Express the lines of the items as a JSON list of strings, one string per line, covering the range from the line that contains "The image size" through the end of the items, both ends included. Omit blank lines, and leave the pictures out of the answer.

----------------------------------------

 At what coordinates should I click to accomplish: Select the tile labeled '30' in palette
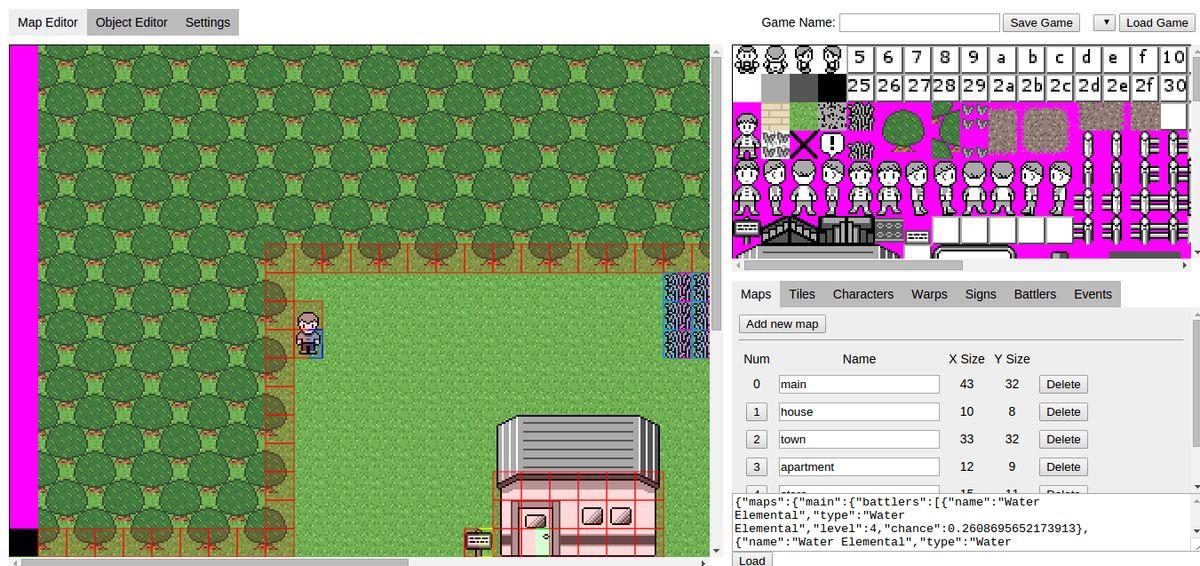[1174, 87]

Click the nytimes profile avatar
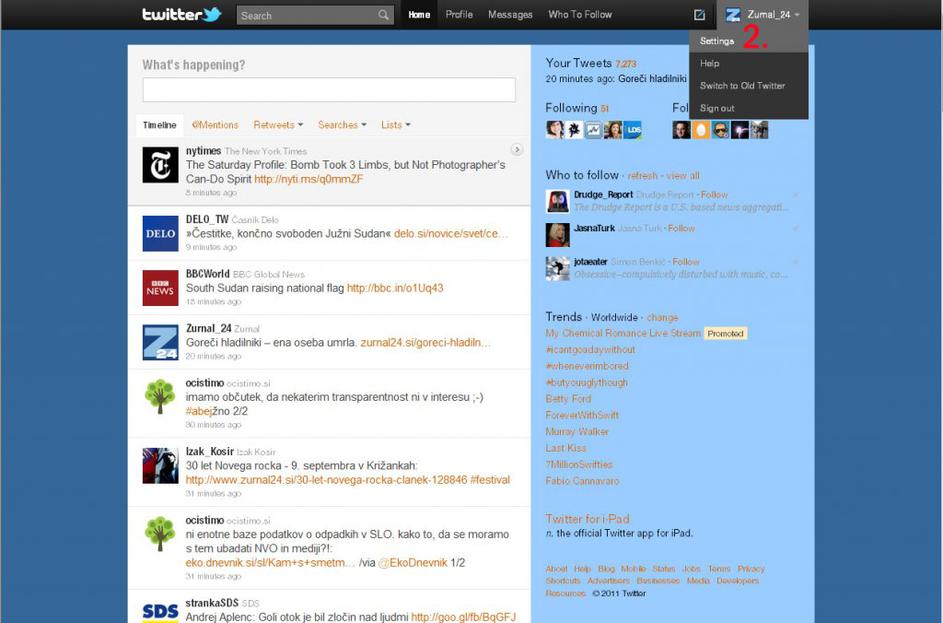160,165
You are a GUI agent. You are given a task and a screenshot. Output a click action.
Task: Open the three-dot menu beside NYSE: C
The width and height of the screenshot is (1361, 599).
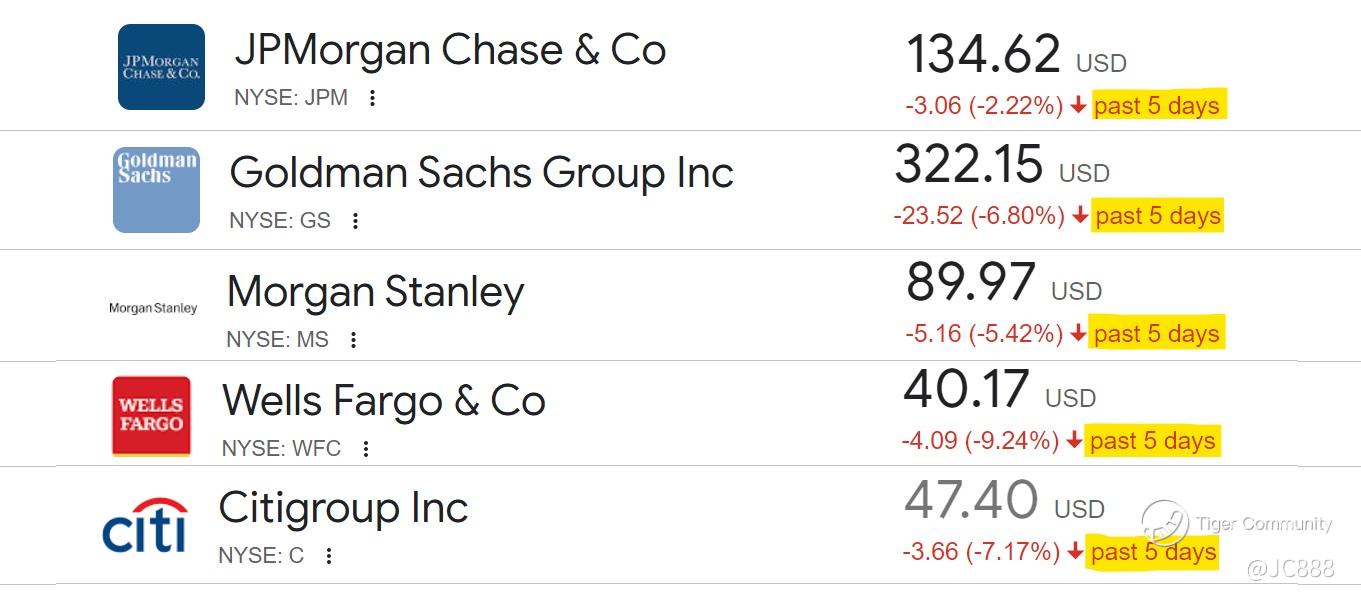328,556
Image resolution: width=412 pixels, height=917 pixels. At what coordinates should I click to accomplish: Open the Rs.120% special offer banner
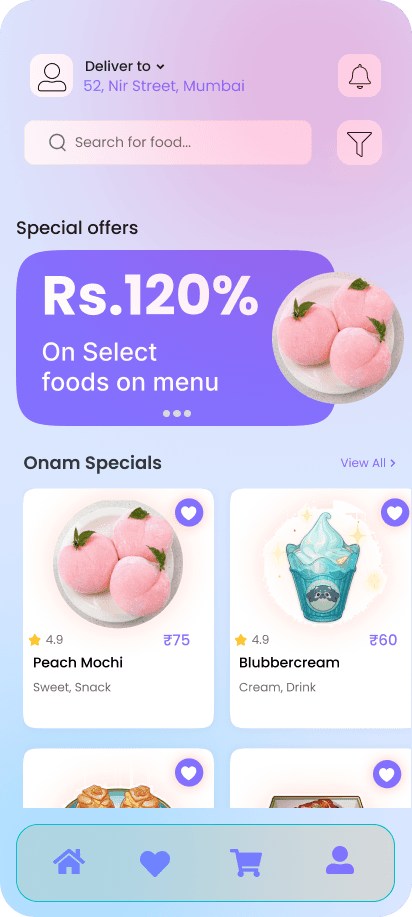pos(176,338)
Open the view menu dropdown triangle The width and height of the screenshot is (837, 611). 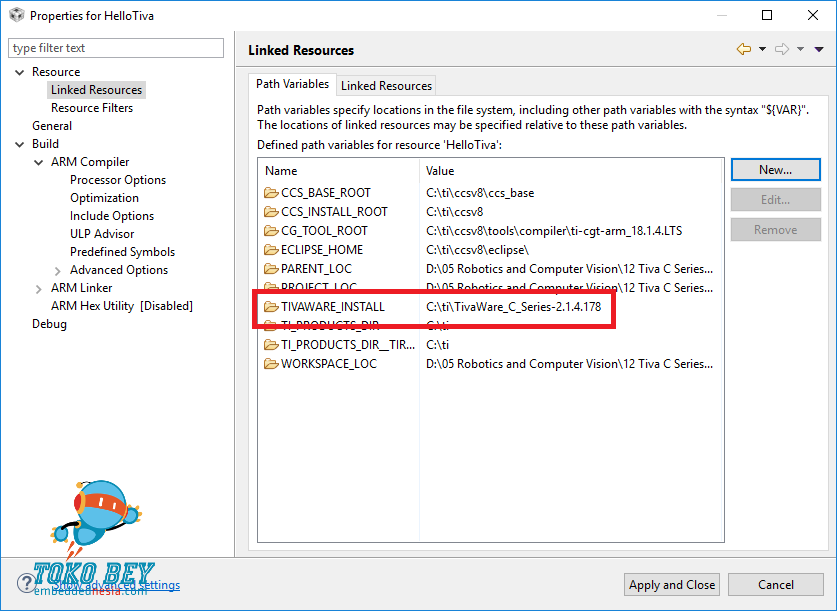[x=819, y=50]
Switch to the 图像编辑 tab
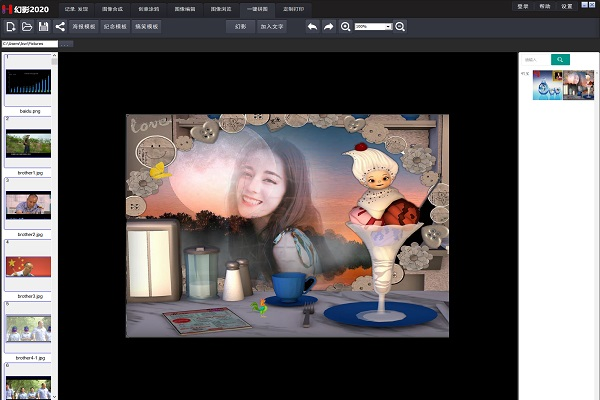 pos(185,6)
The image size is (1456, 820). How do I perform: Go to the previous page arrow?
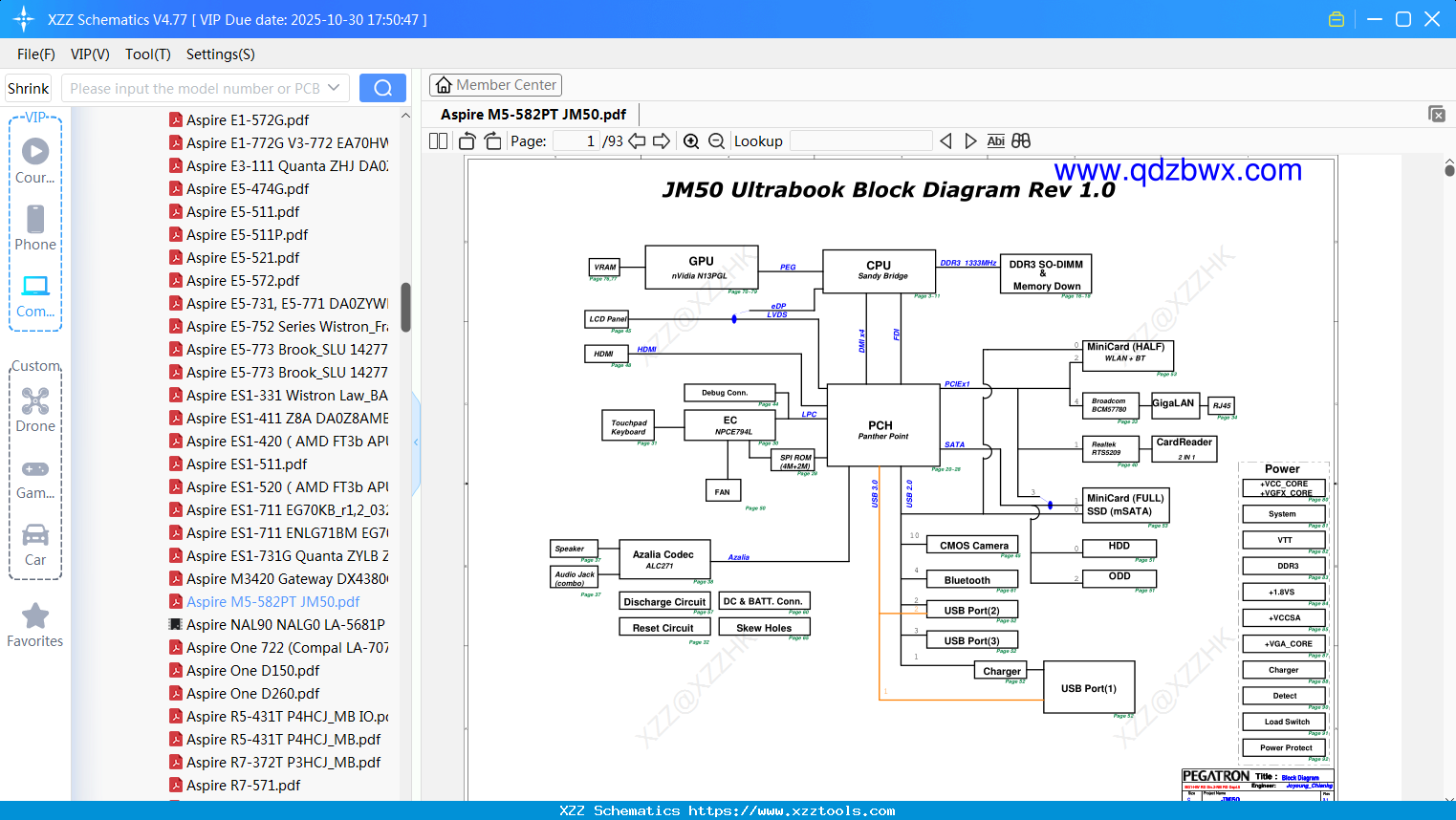(x=637, y=141)
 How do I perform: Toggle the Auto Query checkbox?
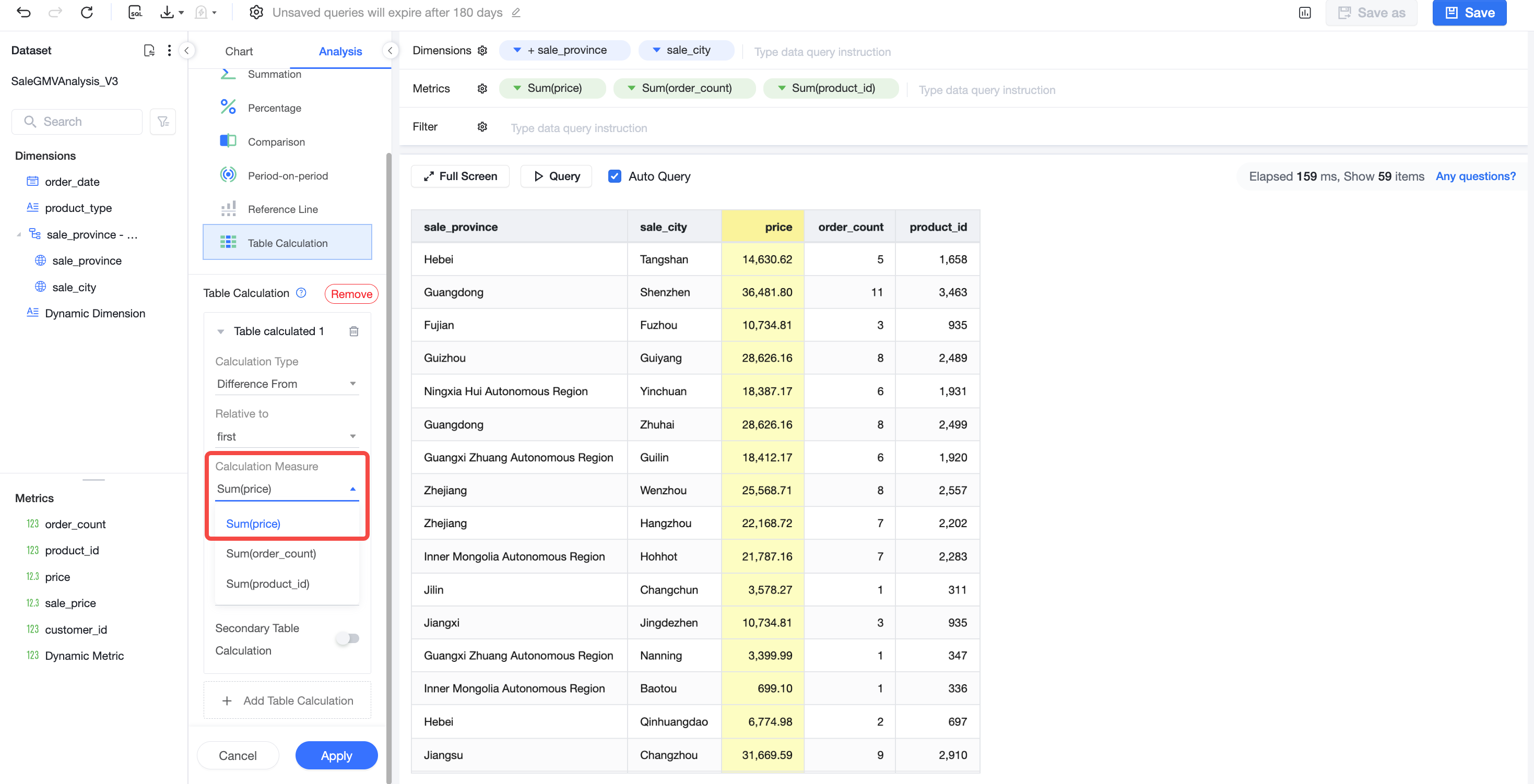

----------------------------------------

▶ _RESULT OF THIS EXERCISE_
[
  "The image size is (1456, 820). How do I perform: Go to the previous page arrow?",
  "(x=637, y=141)",
  " How do I perform: Toggle the Auto Query checkbox?"
]